- PROBLEM DESCRIPTION: Copy out each line of the material in which the word "Image" can be found.

DATASET EXCERPTS START

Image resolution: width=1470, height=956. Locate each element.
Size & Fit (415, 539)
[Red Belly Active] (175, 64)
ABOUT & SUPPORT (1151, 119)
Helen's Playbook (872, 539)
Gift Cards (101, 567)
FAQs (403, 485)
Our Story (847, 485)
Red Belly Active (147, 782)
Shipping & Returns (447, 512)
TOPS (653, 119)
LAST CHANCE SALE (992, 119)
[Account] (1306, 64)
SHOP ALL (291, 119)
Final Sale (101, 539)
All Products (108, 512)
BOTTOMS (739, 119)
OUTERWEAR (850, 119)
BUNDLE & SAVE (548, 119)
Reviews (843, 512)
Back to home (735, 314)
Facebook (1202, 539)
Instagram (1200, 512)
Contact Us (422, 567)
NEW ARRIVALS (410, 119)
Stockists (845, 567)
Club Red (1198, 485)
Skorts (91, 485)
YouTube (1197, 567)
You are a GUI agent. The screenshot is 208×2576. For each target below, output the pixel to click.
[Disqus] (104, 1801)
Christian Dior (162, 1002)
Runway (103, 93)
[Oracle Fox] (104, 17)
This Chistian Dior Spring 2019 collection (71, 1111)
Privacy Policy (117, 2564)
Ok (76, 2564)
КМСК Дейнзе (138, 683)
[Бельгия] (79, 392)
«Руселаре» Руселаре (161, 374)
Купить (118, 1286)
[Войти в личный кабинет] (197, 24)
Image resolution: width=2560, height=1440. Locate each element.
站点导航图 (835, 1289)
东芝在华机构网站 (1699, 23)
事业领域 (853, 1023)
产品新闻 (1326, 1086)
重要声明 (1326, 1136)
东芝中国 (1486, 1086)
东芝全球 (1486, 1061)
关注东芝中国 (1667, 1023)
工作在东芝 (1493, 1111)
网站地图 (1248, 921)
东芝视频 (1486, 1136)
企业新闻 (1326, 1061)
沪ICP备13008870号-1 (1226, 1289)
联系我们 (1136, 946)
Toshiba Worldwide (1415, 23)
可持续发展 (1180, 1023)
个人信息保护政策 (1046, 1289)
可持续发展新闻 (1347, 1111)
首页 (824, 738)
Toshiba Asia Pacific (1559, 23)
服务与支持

DATASET EXCERPTS END

- SOLVED PROBLEM:
Image resolution: width=1470, height=956. Locate each element.
Image resolution: width=2560, height=1440. Locate each element.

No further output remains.